On Holocaust Remembrance Day, Nazi Death Camp Survivors Mark 79th Anniversary of Auschwitz Liberation
Share this:

By The Smartencyclopedia Staff & Agencies

OSWIECIM, Poland (AP) — A solemn ceremony unfolded in southern Poland as survivors of Nazi death camps gathered to commemorate the 79th anniversary of the liberation of Auschwitz-Birkenau during World War II. Approximately 20 survivors from various Nazi camps across Europe participated in the modest ceremony.

At Auschwitz, the survivors laid wreaths and flowers, lighting candles at the Death Wall—a site where thousands of inmates, mostly Polish resistance members, were executed by the Nazis. The group then convened with state officials for a ceremony at a recently conserved women’s barrack at Birkenau. There, they prayed and lit candles at the monument, honoring the 1.1 million camp victims, predominantly Jews.

SUPPLIED INFORMATION:
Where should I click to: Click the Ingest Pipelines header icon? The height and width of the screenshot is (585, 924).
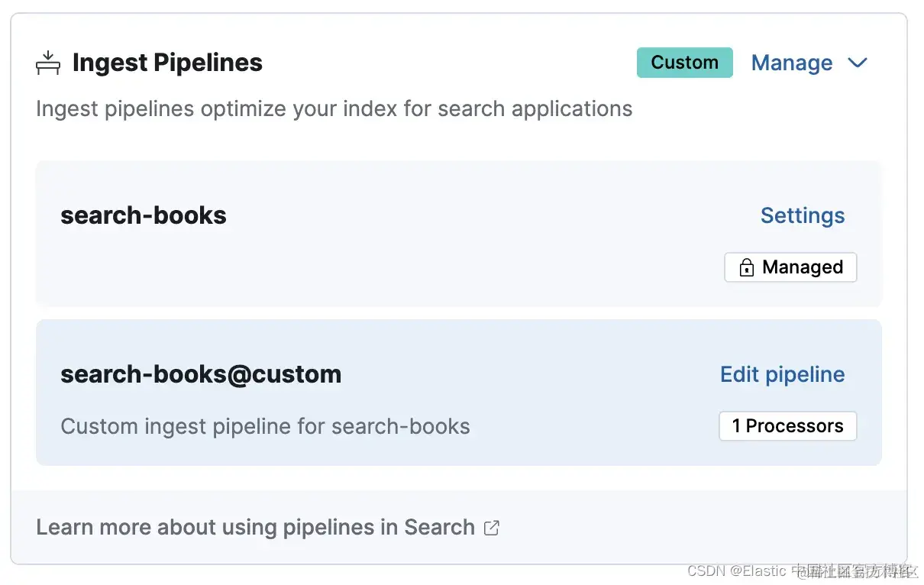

PROBLEM DETAILS: According to the article on the Auschwitz liberation anniversary, how many survivors took part in the ceremony?

RESULT: Approximately 20 survivors from various Nazi camps across Europe.